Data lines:
-- START --

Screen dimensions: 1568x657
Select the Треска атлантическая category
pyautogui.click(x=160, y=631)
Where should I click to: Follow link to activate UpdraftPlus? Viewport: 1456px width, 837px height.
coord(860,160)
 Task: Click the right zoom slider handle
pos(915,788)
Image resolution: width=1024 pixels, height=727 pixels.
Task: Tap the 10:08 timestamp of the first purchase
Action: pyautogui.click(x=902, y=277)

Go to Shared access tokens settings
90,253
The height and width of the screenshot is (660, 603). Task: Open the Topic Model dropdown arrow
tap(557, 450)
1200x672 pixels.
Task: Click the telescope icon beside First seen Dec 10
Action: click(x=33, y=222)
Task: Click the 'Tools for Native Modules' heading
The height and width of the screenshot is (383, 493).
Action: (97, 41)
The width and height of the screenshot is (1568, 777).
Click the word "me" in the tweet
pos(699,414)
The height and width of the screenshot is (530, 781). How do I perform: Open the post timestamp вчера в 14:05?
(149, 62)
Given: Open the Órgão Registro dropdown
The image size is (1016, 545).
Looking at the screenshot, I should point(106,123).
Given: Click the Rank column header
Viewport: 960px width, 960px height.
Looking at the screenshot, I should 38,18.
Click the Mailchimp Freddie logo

-- END --

■ **Required work**
Show each line from the entries above that contains the word "should", treating uppercase and lowercase as different.

■ **Full response**
Where should I click to: Follow link to activate UpdraftPlus? Viewport: 1456px width, 837px height.
Looking at the screenshot, I should point(106,123).
Looking at the screenshot, I should 38,18.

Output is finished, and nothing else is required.